## Excerpted records

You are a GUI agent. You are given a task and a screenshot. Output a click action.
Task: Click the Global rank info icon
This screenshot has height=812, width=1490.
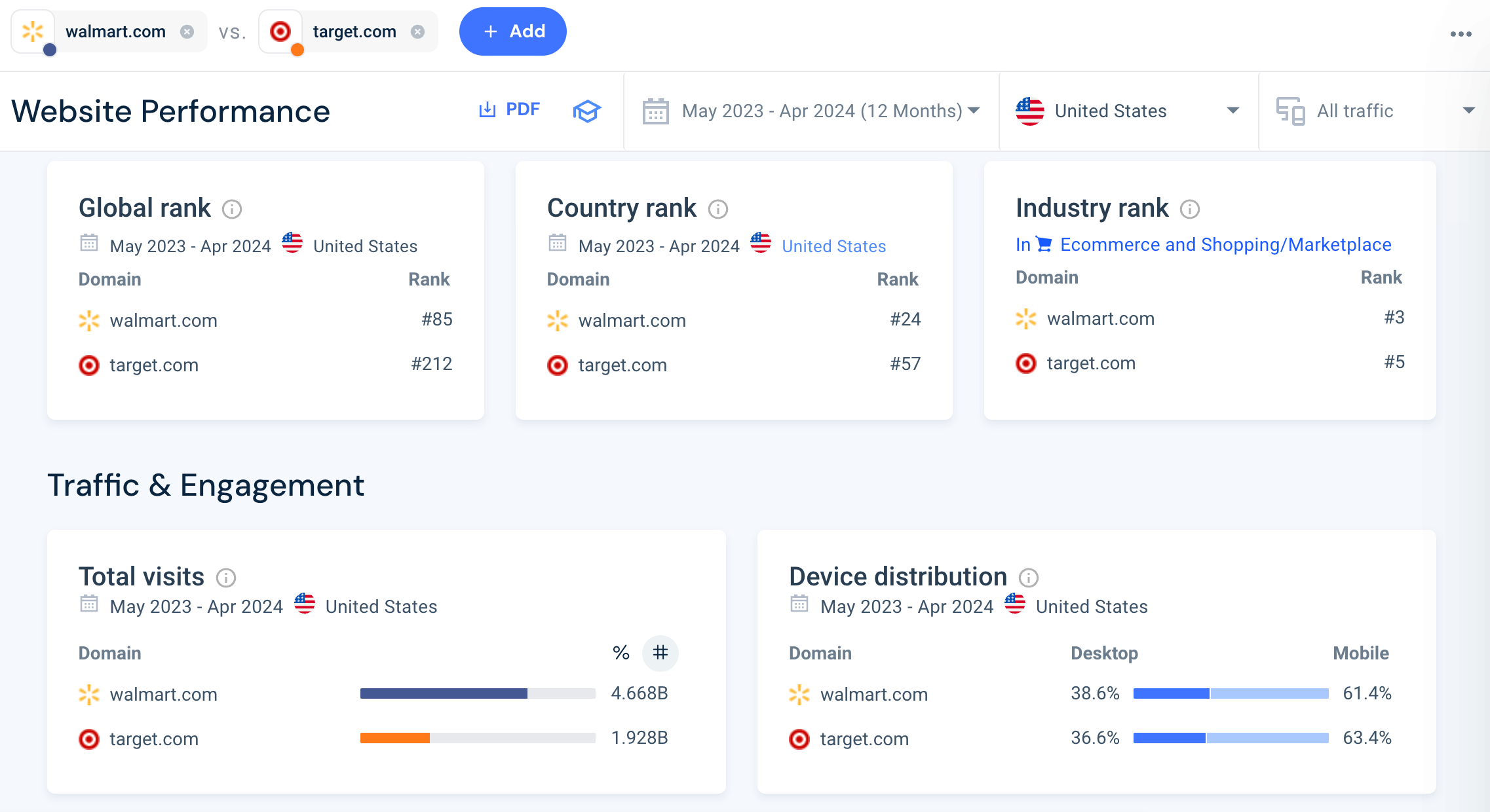tap(232, 210)
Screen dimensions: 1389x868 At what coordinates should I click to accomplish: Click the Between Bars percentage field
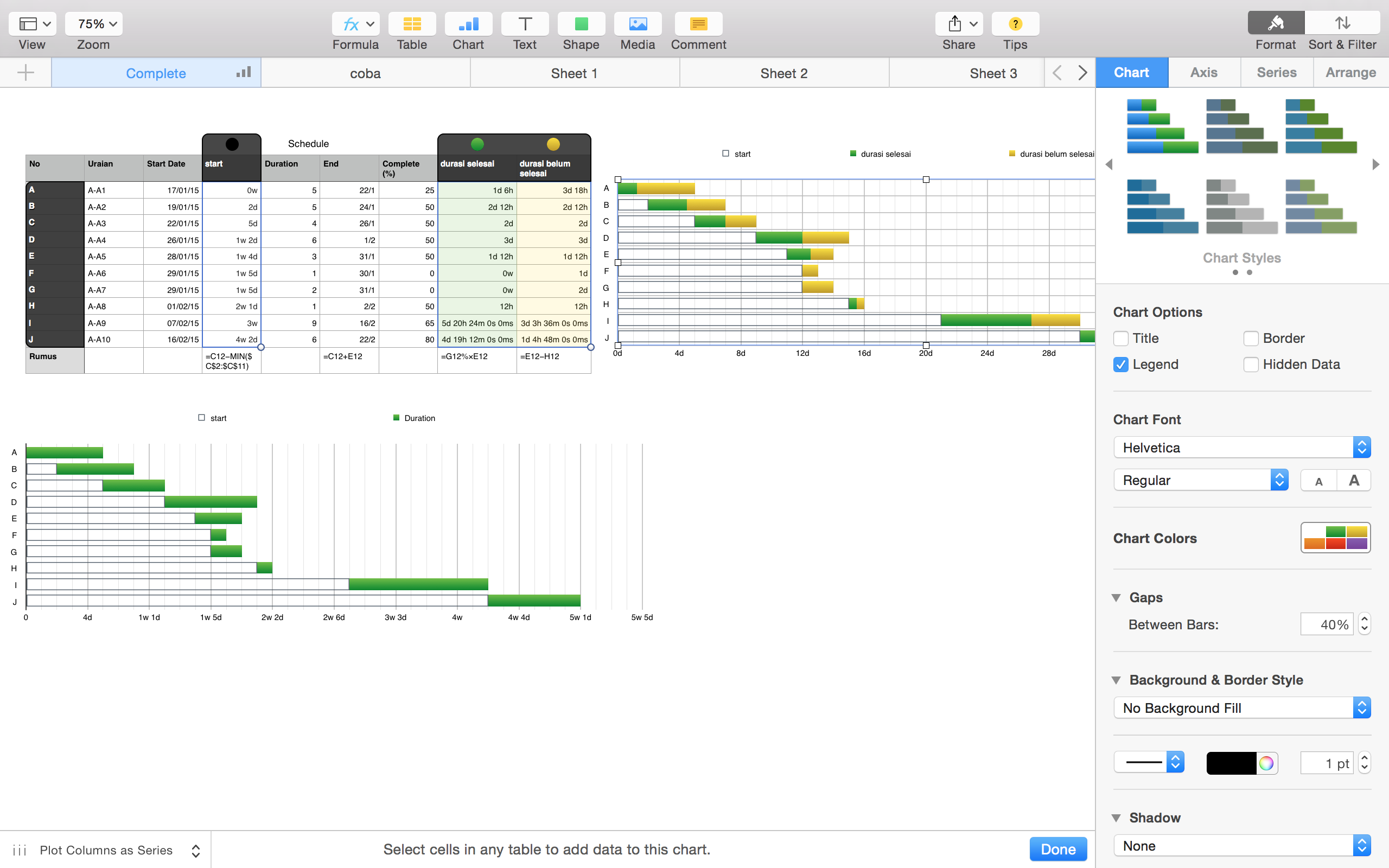(x=1327, y=624)
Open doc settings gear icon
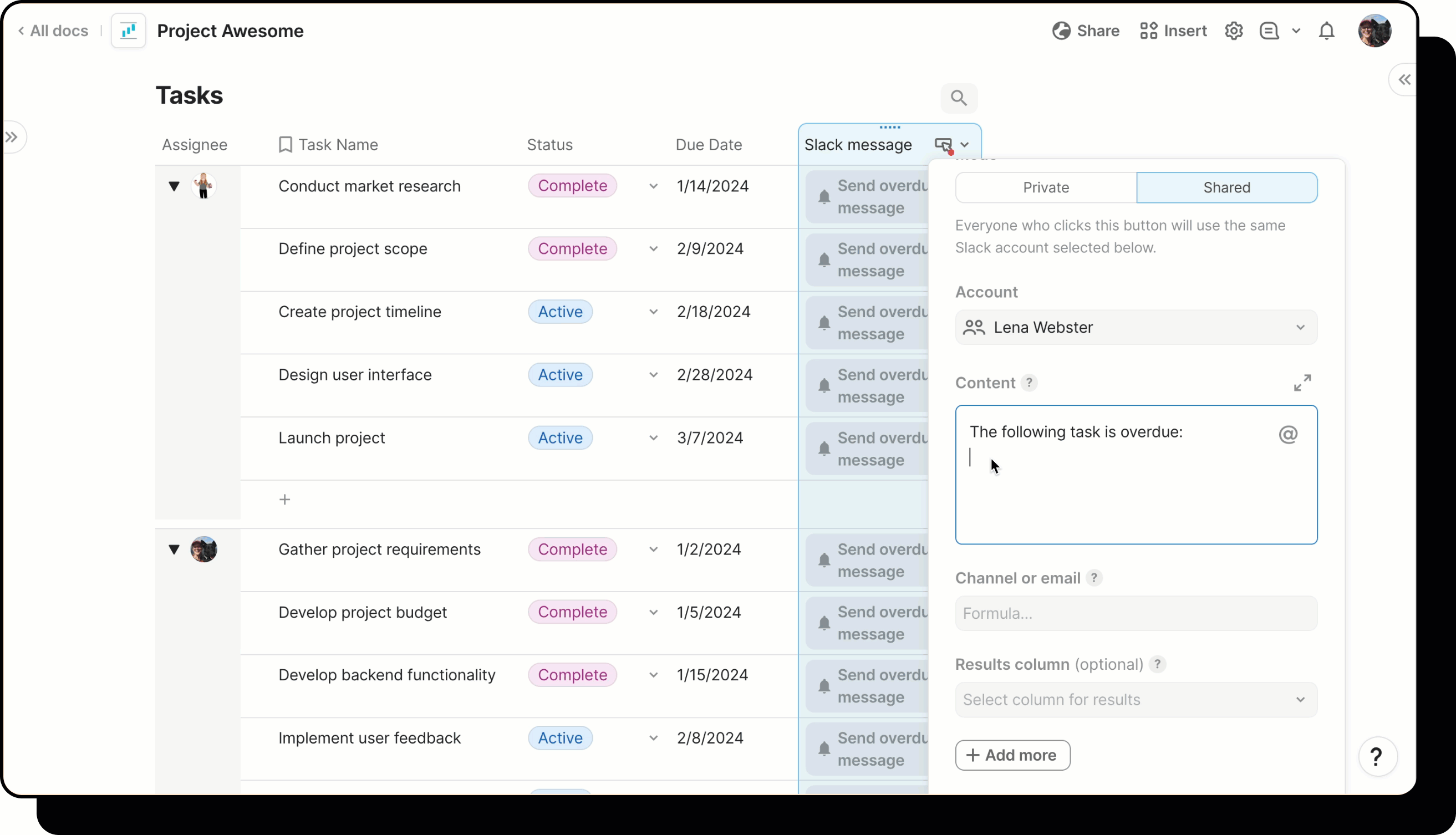 (x=1234, y=31)
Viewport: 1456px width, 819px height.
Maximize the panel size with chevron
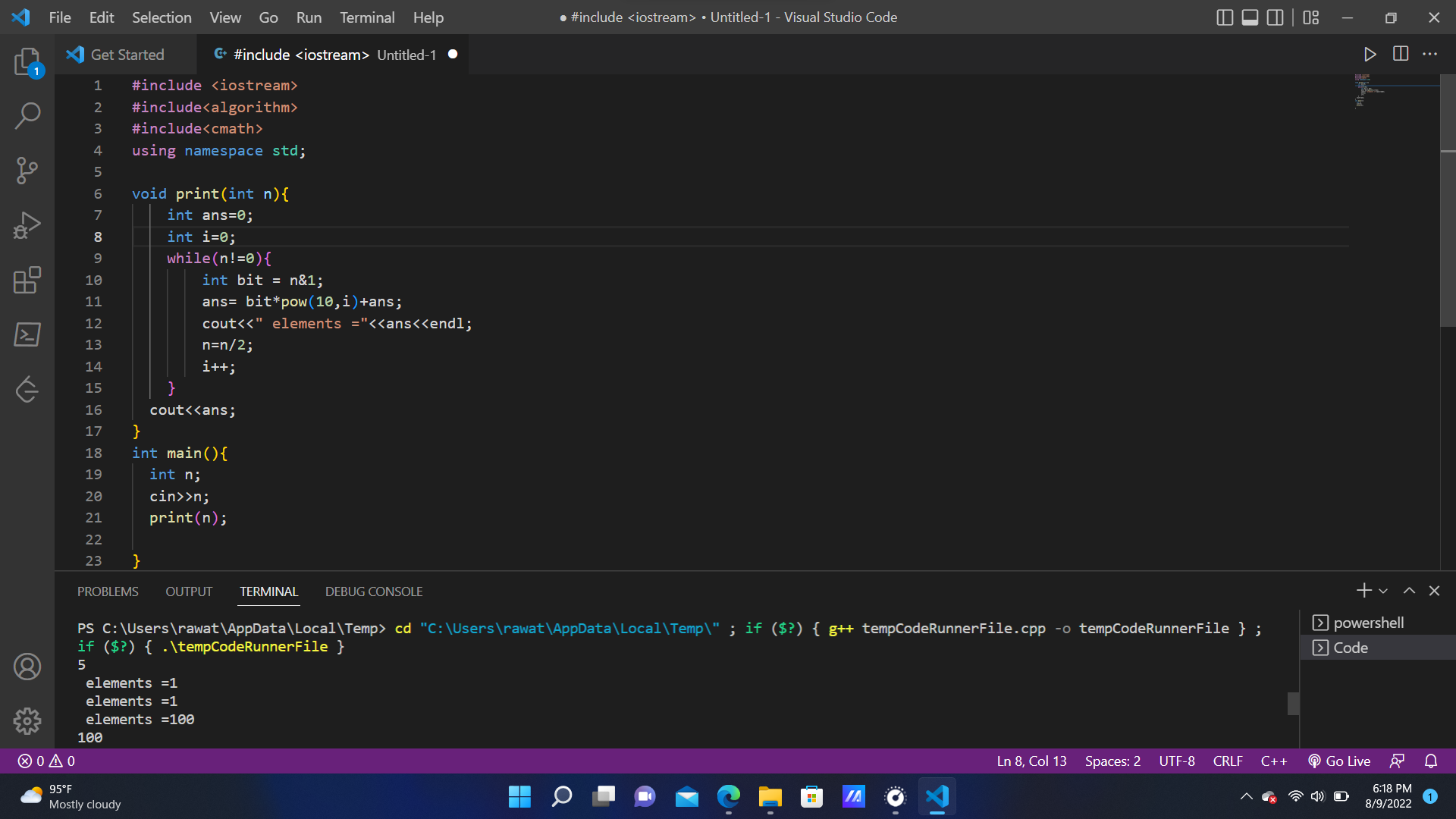tap(1409, 591)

## Task requirements
All that is needed is the data above, repeated exactly, without the pictures.

## Solution to this problem
You are a GUI agent. You are given a task and a screenshot. Output a click action.
Task: Click the Global rank info icon
This screenshot has height=812, width=1490.
tap(232, 210)
Screen dimensions: 1389x868 At what coordinates should I click to accomplish: Click the Between Bars percentage field
(x=1327, y=624)
Open doc settings gear icon
 (x=1234, y=31)
Viewport: 1456px width, 819px height.
Maximize the panel size with chevron
tap(1409, 591)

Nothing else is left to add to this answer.